**WHAT TO WORK ON**
Please rewrite the records below as a numbered list with one line per item, leaving out any blank lines.

**DATA SUPPLIED**

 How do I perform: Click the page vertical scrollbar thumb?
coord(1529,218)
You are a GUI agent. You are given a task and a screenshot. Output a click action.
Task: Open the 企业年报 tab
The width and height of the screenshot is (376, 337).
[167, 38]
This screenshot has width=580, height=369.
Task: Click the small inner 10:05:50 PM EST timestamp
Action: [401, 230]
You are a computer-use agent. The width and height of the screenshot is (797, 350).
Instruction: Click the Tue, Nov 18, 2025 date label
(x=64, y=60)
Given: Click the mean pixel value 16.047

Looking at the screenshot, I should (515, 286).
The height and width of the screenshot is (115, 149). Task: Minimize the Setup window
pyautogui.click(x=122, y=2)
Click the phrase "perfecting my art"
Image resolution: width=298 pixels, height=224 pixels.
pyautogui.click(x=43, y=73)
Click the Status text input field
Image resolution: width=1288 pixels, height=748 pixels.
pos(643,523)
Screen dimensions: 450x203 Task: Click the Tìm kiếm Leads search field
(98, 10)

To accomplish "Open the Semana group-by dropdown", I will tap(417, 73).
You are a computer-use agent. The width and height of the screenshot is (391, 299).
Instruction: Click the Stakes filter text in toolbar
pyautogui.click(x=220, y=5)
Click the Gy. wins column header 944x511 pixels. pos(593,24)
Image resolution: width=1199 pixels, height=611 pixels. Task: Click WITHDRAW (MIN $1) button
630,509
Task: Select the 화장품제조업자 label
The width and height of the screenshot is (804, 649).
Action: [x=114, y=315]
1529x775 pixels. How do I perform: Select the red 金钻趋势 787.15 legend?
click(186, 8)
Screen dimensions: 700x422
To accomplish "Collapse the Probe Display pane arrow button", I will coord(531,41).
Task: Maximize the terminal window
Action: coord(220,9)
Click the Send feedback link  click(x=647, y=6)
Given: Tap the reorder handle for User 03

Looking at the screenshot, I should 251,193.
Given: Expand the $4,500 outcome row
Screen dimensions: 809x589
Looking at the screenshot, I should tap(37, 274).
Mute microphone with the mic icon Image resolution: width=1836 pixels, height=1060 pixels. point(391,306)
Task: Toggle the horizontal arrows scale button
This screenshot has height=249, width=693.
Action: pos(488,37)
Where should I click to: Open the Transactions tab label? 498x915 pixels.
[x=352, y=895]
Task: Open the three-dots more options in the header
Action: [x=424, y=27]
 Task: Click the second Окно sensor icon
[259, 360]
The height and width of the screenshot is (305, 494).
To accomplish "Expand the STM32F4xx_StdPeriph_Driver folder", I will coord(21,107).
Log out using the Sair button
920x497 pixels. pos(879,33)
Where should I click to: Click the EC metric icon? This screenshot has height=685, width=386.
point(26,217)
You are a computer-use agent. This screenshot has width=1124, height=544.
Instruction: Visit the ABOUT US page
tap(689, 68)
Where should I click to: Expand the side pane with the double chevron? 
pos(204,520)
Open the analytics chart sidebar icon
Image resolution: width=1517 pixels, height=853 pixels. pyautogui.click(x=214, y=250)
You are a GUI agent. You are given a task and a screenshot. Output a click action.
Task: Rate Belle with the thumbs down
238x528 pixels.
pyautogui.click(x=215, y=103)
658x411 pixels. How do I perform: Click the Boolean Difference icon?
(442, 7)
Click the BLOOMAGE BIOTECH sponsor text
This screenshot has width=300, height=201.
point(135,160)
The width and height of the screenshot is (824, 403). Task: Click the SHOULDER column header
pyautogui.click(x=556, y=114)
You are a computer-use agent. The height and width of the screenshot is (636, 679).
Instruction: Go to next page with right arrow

**EXERCISE RESULT**
1.  How do I perform: Click the page vertical scrollbar thumb?
2. coord(1529,218)
3. You are a GUI agent. You are given a task and a screenshot. Output a click action.
4. Task: Open the 企业年报 tab
5. The width and height of the screenshot is (376, 337).
6. [167, 38]
7. This screenshot has width=580, height=369.
8. Task: Click the small inner 10:05:50 PM EST timestamp
9. Action: [401, 230]
10. You are a computer-use agent. The width and height of the screenshot is (797, 350).
11. Instruction: Click the Tue, Nov 18, 2025 date label
12. (x=64, y=60)
13. Given: Click the mean pixel value 16.047
14. Looking at the screenshot, I should (515, 286).
15. The height and width of the screenshot is (115, 149). Task: Minimize the Setup window
16. pyautogui.click(x=122, y=2)
17. Click the phrase "perfecting my art"
18. Image resolution: width=298 pixels, height=224 pixels.
19. pyautogui.click(x=43, y=73)
20. Click the Status text input field
21. Image resolution: width=1288 pixels, height=748 pixels.
22. pos(643,523)
23. Screen dimensions: 450x203 Task: Click the Tìm kiếm Leads search field
24. (98, 10)
25. To accomplish "Open the Semana group-by dropdown", I will tap(417, 73).
26. You are a computer-use agent. The width and height of the screenshot is (391, 299).
27. Instruction: Click the Stakes filter text in toolbar
28. pyautogui.click(x=220, y=5)
29. Click the Gy. wins column header 944x511 pixels. pos(593,24)
30. Image resolution: width=1199 pixels, height=611 pixels. Task: Click WITHDRAW (MIN $1) button
31. 630,509
32. Task: Select the 화장품제조업자 label
33. The width and height of the screenshot is (804, 649).
34. Action: [x=114, y=315]
35. 1529x775 pixels. How do I perform: Select the red 金钻趋势 787.15 legend?
36. click(186, 8)
37. Screen dimensions: 700x422
38. To accomplish "Collapse the Probe Display pane arrow button", I will coord(531,41).
39. Task: Maximize the terminal window
40. Action: coord(220,9)
41. Click the Send feedback link  click(x=647, y=6)
42. Given: Tap the reorder handle for User 03
43. Looking at the screenshot, I should 251,193.
44. Given: Expand the $4,500 outcome row
45. Screen dimensions: 809x589
46. Looking at the screenshot, I should tap(37, 274).
47. Mute microphone with the mic icon Image resolution: width=1836 pixels, height=1060 pixels. point(391,306)
48. Task: Toggle the horizontal arrows scale button
49. This screenshot has height=249, width=693.
50. Action: pos(488,37)
51. Where should I click to: Open the Transactions tab label? 498x915 pixels.
52. [x=352, y=895]
53. Task: Open the three-dots more options in the header
54. Action: [x=424, y=27]
55.  Task: Click the second Окно sensor icon
56. [259, 360]
57. The height and width of the screenshot is (305, 494).
58. To accomplish "Expand the STM32F4xx_StdPeriph_Driver folder", I will coord(21,107).
59. Log out using the Sair button
60. 920x497 pixels. pos(879,33)
61. Where should I click to: Click the EC metric icon? This screenshot has height=685, width=386.
62. point(26,217)
63. You are a computer-use agent. This screenshot has width=1124, height=544.
64. Instruction: Visit the ABOUT US page
65. tap(689, 68)
66. Where should I click to: Expand the side pane with the double chevron? 
67. pos(204,520)
68. Open the analytics chart sidebar icon
69. Image resolution: width=1517 pixels, height=853 pixels. pyautogui.click(x=214, y=250)
70. You are a GUI agent. You are given a task and a screenshot. Output a click action.
71. Task: Rate Belle with the thumbs down
72. 238x528 pixels.
73. pyautogui.click(x=215, y=103)
74. 658x411 pixels. How do I perform: Click the Boolean Difference icon?
75. (442, 7)
76. Click the BLOOMAGE BIOTECH sponsor text
77. This screenshot has width=300, height=201.
78. point(135,160)
79. The width and height of the screenshot is (824, 403). Task: Click the SHOULDER column header
80. pyautogui.click(x=556, y=114)
81. You are a computer-use agent. The height and width of the screenshot is (636, 679).
82. Instruction: Go to next page with right arrow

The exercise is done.